** Records supplied follows **

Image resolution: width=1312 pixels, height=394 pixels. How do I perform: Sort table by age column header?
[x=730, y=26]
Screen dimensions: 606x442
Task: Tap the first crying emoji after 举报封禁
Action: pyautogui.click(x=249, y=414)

** End of Records supplied **

» About this exercise: The entries shown above must be restated word for word.

» Answer box:
Image resolution: width=1312 pixels, height=394 pixels. How do I perform: Sort table by age column header?
[x=730, y=26]
Screen dimensions: 606x442
Task: Tap the first crying emoji after 举报封禁
Action: pyautogui.click(x=249, y=414)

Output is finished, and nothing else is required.